Role guide
Plan author
You built an emergency plan. The app made you its Author automatically. You're responsible for keeping it accurate, sharing it with the right circle, and re-walking it once a quarter.
Who this is for
Anyone who's opened the Plan builder and saved a plan. You can be the Author of multiple plans (one per group, one per scenario). Authorship is automatic — the Author is whoever clicked Save.
At a glance
GoalA one-page plan everyone in your circle could act on without you
PermissionsEdit and delete your plan, share it with a circle (sets it as visible to all members), unshare it, add collaborators by email
Cannot doTransfer authorship, force people to read it
Time commitment~10 minutes per quarter
Success looks likeEvery member of the shared circle can name the meeting point and the code word
Core responsibilities
- Make the plan a real plan, not a list of contacts. The four bits that matter most: meeting point, out-of-region contact, code word, top 3 emergency contacts. Everything else is optional.

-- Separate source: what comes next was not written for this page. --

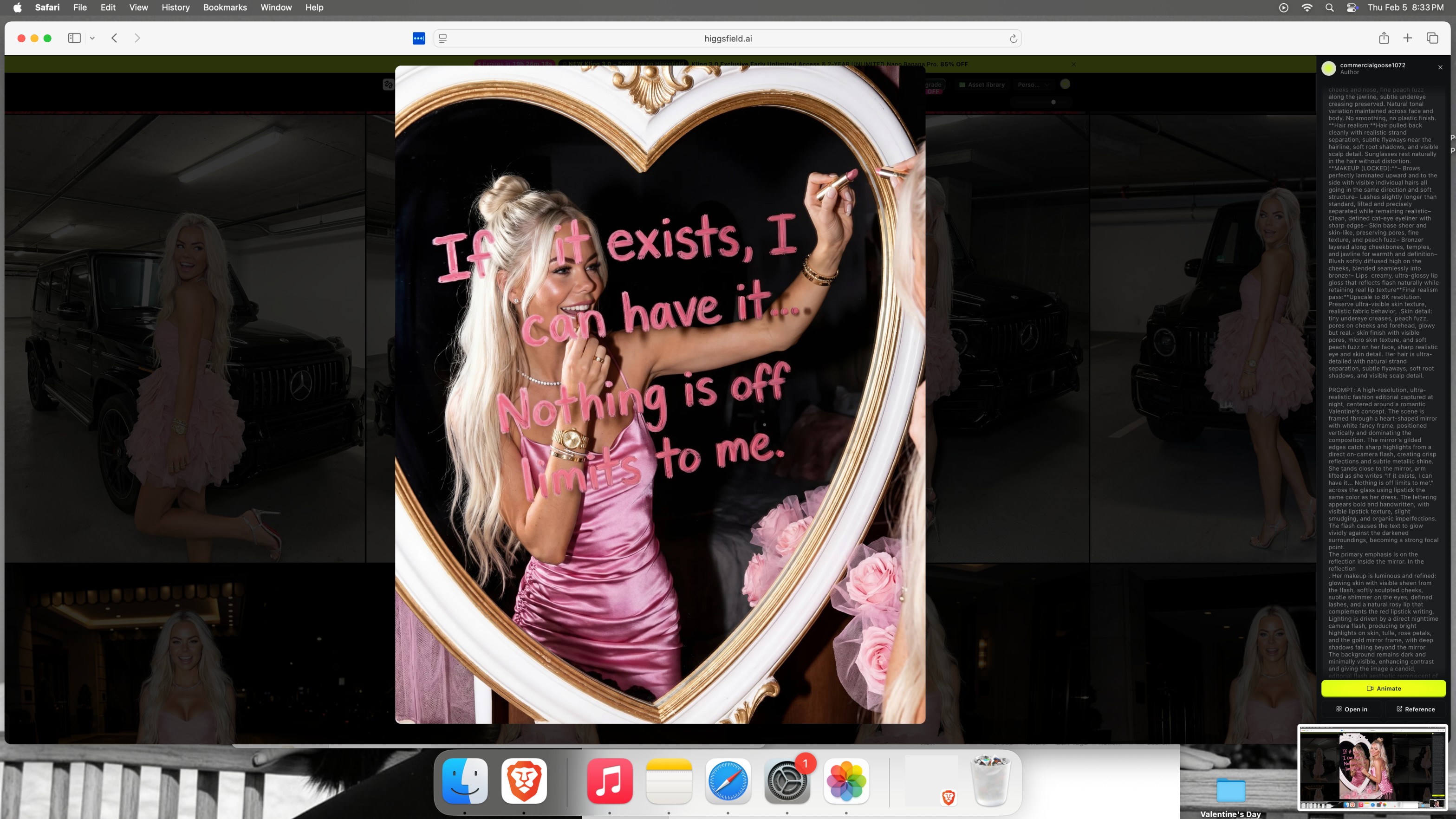Open the screenshot preview thumbnail
The height and width of the screenshot is (819, 1456).
click(x=1372, y=767)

- Share with one circle, not several.One plan per group keeps it clear. If you have a Family circle and a Flatmates circle, build two plans — don't share the same one with both.
- Walk the plan with the circle.Once when you create it, then again every quarter. The plan exists so people can act without you. They can't do that if they've never read it.
- Keep contacts current.Phone numbers change. Numbers that don't work during an emergency are worse than no numbers — they waste time.
- Add collaborators where it makes sense. Family plans usually have a co-author (a partner). Add them as a collaborator (Plan → open plan → collaborators) so they can update it too.
Recurring workflows
Weekly
- If anything material has changed (new address, new phone, new family member), update the plan immediately.
Monthly
- Open the plan, read it through. Anything stale? Fix it now.
Quarterly
- Re-walk the plan with the circle. Out loud. Test the code word. Make sure the meeting point is still accessible (gates that lock at certain times, construction).
- Test the out-of-region contact: actually call them and make sure the number works and they're still willing to be the relay.
Annually
- Whole-plan rewrite. Keep what works, drop what didn't. Add scenarios you've learned about (e.g. flooding routes you didn't know about last year).
Exception flows
- You wrote the plan but want someone else to own it:add them as a collaborator. They can edit. Authorship can't be transferred today.
- You shared with the wrong circle: open the plan, change Shared with to the right circle, save. Members of the old circle lose access immediately.
- You want to keep the plan private: set Shared with to Just me and save. Plan stays in your account but no circle sees it.
Common mistakes
- Building the plan and never sharing it. An unshared plan helps you and only you.
- Picking a meeting point that's far / locked / on the wrong side of a major road. Walk to it. Test it.
- Choosing an out-of-region contact who lives in the same emirate. The point is they aren't affected by the same event. Pick someone in a different country if possible.
- Treating the plan as one-and-done. Plans go stale faster than you think.
What success looks like
- Every shared circle member can recite the meeting point.
- The out-of-region contact knows they're the relay.
- The plan was last reviewed less than 3 months ago.
What the "code word" is for
It's a single word your circle agrees in advance. If a message arrives that doesn't include it (or includes the wrong one), assume the sender isn't who they say they are — it's a check against impersonation, coercion, and pranks. Pick something nobody else would guess. Change it once a year.